Song by Vineeth Sreenivasan Ranjith Unni

from the album Velipadinte Pusthakam
- Language: Malayalam
- Released: 16 August 2017
- Recorded: 2017
- Studio: Shaanz Eternal Ray; Noise Head Quarters; Freddy's Audio Video Garage;
- Genre: Filmi
- Length: 3:21
- Label: Satyam Audios
- Composer: Shaan Rahman
- Lyricist: Anil Panachooran

Shaan Rahman chronology
| "Meda Meeda Abbayi" (2017) | "Entammede Jimikki Kammal" (2017) | "Goodalochana" (2017) |

Music video
- "Entammede Jimikki Kammal" on YouTube

= Entammede Jimikki Kammal =

"Entammede Jimikki Kammal", or simply "Jimikki Kammal", is a 2017 song from the soundtrack of the Malayalam film Velipadinte Pusthakam (2017). The song is composed by Shaan Rahman and sung by Vineeth Sreenivasan and Ranjith Unni. Taken from various folk songs, "Jimikki Kammal" is written by Anil Panachooran. The song became popular and produced several dance covers uploaded by fans on YouTube.

== Development ==
Benny P. Nayarambalam, script writer of Velipadinte Pusthakam, suggested music director Shaan first four lines of the "Jimmikki Kammal" and requested him to compose a similar song. However, Benny was reluctant to use the same lines. Later, lyricist Anil Panachooran and Shaan decided to use the same lines and director Lal Jose agreed to it.

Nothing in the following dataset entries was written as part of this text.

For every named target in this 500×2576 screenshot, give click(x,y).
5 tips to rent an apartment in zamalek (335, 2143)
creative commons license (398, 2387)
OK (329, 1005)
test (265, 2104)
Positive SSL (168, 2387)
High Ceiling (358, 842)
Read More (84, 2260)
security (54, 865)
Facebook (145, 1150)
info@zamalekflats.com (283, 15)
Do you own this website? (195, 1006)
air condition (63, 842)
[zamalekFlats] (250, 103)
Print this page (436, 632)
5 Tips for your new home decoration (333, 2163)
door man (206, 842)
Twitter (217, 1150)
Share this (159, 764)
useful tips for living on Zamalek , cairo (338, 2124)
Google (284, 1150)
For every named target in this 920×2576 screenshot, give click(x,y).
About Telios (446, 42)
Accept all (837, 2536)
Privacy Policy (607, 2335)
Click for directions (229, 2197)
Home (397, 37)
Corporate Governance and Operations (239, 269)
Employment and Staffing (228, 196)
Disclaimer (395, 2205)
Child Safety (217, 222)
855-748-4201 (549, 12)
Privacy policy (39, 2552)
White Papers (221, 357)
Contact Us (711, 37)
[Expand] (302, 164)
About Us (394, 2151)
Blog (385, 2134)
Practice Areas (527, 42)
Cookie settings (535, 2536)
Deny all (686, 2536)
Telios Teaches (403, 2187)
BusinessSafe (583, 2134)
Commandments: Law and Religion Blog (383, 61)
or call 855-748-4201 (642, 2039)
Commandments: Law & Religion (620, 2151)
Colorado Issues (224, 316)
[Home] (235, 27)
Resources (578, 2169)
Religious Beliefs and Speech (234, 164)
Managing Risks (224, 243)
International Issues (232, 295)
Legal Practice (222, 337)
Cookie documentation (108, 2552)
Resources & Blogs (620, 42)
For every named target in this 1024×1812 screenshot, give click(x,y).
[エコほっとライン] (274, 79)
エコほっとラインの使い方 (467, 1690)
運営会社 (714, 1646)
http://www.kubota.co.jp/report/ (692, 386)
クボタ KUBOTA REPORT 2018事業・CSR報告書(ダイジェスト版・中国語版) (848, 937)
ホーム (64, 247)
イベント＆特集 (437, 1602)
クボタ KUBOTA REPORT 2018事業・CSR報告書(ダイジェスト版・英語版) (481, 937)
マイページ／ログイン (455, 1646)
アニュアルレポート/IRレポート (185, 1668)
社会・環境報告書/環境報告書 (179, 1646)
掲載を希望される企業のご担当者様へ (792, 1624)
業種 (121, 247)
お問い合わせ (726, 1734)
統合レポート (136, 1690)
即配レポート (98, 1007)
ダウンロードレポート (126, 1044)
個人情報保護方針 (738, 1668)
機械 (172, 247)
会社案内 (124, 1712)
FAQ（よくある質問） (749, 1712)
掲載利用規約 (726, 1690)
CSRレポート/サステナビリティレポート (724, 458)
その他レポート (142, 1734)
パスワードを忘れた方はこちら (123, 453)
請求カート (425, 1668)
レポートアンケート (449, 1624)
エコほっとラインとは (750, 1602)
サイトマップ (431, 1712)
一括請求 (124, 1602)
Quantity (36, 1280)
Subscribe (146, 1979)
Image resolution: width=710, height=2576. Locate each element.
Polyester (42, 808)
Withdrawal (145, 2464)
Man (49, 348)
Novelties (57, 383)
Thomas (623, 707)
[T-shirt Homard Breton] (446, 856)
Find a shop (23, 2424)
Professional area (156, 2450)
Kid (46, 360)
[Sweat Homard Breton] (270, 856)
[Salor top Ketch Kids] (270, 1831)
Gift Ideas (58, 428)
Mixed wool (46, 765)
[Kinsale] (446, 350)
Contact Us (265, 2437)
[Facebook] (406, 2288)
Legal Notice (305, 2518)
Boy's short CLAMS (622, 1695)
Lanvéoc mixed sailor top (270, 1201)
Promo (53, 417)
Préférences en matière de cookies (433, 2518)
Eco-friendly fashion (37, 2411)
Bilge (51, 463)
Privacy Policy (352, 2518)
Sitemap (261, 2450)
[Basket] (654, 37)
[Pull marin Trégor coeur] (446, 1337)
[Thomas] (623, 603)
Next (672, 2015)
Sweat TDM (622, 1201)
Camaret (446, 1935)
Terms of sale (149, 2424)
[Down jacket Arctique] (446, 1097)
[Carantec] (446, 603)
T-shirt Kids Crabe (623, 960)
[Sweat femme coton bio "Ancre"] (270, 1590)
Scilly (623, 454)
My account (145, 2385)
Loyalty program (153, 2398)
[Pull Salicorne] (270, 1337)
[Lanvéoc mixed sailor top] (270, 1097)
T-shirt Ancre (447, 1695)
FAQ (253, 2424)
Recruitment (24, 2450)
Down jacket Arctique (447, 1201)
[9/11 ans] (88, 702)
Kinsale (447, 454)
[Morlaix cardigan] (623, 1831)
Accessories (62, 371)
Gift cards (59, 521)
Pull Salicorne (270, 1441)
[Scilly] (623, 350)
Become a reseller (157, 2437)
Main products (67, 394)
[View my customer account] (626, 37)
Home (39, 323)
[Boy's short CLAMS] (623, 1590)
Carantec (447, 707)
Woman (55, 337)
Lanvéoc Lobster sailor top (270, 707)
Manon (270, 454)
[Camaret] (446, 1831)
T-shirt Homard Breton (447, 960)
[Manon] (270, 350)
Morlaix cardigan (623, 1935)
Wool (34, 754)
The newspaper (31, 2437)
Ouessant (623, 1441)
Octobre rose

== Release and reception ==
The song was released as a promo video for the film on 17 August 2017. Instantly, the song became a hit and several dance video covers appeared in YouTube and Facebook. And several among these became viral

The most popular dance video was done by a group of teachers and students from Indian School of Commerce, Kochi. This dance video and the two lead dancers, Sheril G Kadavan and Anna George rose into fame. Sheril got offers to act in films. Later News Corp bagged the rights to stream this video globally.

A dance cover by Nicole and Sonal from team Naach from Mumbai also became popular. Actor-producer Vijay Babu informed that they will do a dance performance in his production Aadu 2. Another popular video was uploaded by the makers of the film Aadhi. Pranav Mohanlal, Anusree, Aditi Ravi and Linta Jeethu were the dancers in this one.

American actor and television host Jimmy Kimmel tweeted about the song saying that he loved it.